Can someone please explain to me a practical way to apply the LVT? Vancouver used to have an LVT, it was too low and there was a housing speculation bubble in the early 1900s, since property was appreciating much faster than the tax rate. And if the LVT is too high, then you will have very little new development. This isn't even mentioning how you determine the value of the land.
Denmark has an LVT and copenhagen affordability is... not good.
LVT is a tax on the value of the land specifically, not a traditional property tax. This encourages development on valuable land that is currently being put to unproductive uses.
For example, if you own a lot in a downtown metro which is a parking lot you pay low property taxes because parking lots have low property values. You are disincentivised to develop it because your property tax would go up.

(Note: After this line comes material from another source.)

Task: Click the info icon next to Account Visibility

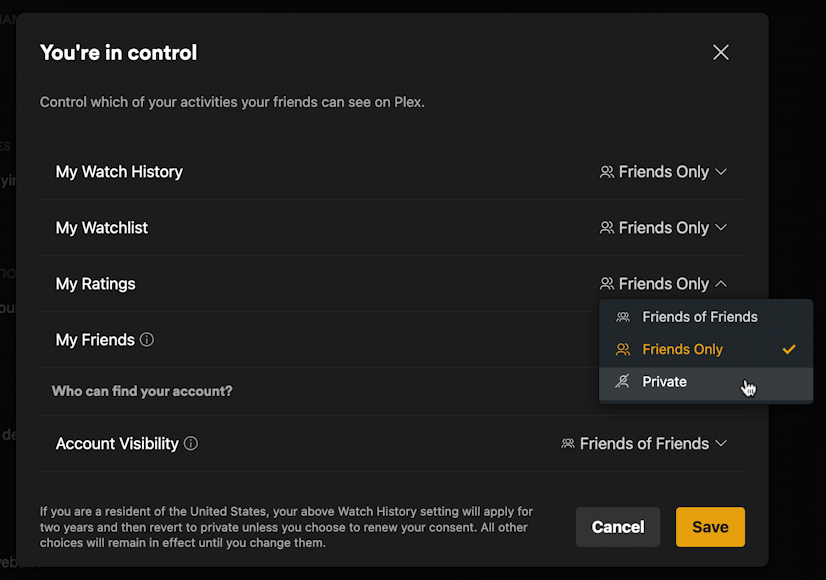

Opposite incentives with a LVT.
As far as I can tell, LVT only achieves what it sets out to do if it’s equivalent to market rent.
As in, you never really “own” your land, you’re just renting it from the sovereign. If you can’t make good enough use out of it to afford that rent, you should move on. You can find comments on this thread that make this argument explicitly in terms of “maximizing land use efficiency”.
This was the economic structure of feudalism. It … wasn’t great. Private ownership of land has its own tradeoffs but a few centuries of historical experimentation in both directions has been fairly decisive.